[Pointing records for text and UI elements]
-----
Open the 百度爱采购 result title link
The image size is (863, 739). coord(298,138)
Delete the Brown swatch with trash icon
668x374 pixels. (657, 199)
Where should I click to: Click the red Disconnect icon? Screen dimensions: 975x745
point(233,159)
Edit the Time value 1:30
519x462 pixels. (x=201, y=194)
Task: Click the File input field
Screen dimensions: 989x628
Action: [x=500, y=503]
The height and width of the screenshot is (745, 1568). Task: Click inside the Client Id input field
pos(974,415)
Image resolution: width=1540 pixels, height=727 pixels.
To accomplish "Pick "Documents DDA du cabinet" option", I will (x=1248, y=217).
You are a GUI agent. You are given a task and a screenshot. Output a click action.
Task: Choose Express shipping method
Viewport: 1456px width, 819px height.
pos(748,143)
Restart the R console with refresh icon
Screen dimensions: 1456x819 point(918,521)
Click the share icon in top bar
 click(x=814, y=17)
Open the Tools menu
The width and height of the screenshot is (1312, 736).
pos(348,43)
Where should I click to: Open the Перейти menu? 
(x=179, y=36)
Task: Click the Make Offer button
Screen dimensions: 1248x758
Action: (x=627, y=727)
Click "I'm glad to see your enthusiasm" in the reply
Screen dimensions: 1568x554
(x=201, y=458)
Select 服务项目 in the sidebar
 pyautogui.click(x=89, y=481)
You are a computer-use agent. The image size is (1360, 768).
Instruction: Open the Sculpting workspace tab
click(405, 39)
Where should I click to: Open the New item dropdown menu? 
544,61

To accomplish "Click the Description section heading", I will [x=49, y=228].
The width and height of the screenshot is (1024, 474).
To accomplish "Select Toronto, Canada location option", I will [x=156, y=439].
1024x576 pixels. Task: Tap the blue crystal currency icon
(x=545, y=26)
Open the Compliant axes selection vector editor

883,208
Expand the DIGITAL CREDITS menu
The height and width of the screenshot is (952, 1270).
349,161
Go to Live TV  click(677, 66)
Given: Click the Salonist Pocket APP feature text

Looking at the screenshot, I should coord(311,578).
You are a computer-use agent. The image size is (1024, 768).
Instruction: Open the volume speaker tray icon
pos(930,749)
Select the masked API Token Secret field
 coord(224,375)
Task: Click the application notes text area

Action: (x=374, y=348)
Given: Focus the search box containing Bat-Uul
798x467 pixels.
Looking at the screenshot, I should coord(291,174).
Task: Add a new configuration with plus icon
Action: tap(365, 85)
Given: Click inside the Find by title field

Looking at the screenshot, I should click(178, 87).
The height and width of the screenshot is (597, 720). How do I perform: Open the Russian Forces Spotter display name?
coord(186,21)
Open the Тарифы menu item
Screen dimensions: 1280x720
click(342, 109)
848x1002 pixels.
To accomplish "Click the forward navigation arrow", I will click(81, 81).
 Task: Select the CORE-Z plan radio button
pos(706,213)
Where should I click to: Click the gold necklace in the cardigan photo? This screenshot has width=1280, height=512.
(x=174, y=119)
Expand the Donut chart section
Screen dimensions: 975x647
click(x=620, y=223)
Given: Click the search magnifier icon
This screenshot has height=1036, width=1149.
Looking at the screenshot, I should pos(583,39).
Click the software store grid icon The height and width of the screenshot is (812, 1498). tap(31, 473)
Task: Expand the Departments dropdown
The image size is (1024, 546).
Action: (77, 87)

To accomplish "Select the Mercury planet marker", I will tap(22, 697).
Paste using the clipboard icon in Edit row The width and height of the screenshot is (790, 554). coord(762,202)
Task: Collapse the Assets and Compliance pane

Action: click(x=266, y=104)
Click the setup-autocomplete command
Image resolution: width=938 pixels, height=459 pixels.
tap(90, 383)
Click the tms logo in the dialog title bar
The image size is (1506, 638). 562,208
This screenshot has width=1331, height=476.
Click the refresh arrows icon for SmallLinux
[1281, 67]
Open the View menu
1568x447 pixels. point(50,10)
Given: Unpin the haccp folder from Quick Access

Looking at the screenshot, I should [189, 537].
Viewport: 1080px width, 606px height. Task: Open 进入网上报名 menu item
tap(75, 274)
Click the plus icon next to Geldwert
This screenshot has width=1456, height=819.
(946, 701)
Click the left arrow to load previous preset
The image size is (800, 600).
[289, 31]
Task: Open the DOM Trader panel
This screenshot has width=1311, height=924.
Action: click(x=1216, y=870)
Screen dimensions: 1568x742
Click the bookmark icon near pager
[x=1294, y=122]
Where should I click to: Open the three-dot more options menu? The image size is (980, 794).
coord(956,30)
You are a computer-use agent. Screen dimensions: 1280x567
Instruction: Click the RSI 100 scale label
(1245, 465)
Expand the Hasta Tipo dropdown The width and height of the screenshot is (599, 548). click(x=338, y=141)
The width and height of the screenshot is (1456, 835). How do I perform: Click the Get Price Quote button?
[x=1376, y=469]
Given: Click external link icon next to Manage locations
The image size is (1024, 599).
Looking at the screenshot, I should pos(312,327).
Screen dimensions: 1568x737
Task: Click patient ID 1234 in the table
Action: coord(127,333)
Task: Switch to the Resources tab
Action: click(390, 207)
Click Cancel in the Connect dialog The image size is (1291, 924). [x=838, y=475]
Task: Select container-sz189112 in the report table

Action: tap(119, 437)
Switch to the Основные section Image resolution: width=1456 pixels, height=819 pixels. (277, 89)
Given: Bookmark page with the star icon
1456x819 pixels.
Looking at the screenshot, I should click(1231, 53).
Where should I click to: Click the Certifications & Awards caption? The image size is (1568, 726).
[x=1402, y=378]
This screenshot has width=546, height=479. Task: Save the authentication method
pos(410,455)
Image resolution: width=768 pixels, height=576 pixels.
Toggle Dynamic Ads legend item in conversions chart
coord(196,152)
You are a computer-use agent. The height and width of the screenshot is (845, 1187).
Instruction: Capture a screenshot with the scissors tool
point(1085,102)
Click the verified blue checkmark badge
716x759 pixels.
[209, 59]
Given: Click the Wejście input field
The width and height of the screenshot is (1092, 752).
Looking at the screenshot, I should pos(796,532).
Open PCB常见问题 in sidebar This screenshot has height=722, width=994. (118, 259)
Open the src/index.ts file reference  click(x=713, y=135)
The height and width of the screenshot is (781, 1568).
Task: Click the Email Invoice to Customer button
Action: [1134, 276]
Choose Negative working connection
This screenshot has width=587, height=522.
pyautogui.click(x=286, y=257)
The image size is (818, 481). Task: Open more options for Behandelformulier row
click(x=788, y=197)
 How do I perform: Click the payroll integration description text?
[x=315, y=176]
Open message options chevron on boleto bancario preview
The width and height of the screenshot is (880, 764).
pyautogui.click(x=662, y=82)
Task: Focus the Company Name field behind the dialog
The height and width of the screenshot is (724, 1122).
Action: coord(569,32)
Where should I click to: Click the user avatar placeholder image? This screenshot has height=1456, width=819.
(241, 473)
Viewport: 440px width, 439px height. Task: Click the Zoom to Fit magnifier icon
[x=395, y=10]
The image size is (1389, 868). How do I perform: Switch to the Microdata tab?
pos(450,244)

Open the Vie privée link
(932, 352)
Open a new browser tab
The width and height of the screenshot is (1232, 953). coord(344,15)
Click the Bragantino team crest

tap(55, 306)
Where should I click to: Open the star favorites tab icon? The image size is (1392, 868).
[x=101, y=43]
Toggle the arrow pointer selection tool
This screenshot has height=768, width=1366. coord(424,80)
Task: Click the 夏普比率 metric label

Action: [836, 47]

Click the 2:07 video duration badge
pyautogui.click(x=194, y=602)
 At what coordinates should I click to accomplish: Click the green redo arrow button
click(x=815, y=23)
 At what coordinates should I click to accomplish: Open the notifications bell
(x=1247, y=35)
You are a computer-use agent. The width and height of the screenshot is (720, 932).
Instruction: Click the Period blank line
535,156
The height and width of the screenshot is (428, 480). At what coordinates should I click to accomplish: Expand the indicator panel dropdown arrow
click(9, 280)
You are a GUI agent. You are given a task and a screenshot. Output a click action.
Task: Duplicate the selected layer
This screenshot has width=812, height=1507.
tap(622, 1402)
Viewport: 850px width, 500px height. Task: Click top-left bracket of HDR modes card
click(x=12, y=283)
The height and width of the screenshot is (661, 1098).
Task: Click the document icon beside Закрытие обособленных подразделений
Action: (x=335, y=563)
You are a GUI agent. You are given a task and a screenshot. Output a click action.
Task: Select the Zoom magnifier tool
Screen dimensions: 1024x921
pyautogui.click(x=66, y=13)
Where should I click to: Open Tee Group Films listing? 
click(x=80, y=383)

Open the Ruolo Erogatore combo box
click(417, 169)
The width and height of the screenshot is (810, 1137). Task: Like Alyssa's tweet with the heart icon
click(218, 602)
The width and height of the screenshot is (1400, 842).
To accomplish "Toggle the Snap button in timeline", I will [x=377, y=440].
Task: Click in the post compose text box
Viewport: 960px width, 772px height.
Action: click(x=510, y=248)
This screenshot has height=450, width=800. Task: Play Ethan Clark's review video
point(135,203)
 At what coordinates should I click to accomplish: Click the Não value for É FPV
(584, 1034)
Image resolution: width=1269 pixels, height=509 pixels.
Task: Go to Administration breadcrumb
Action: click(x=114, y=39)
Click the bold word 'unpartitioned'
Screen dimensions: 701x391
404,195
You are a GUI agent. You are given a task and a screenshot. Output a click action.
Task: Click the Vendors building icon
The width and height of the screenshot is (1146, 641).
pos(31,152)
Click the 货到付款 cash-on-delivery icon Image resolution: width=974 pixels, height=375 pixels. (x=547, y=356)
-----
- [Aim of the exercise]
Extract and repeat verbatim the entries from the line containing "Open the Ruolo Erogatore combo box" up to and including the line containing "point(135,203)".

- [Full solution]
Open the Ruolo Erogatore combo box
click(417, 169)
The width and height of the screenshot is (810, 1137). Task: Like Alyssa's tweet with the heart icon
click(218, 602)
The width and height of the screenshot is (1400, 842).
To accomplish "Toggle the Snap button in timeline", I will [x=377, y=440].
Task: Click in the post compose text box
Viewport: 960px width, 772px height.
Action: click(x=510, y=248)
This screenshot has height=450, width=800. Task: Play Ethan Clark's review video
point(135,203)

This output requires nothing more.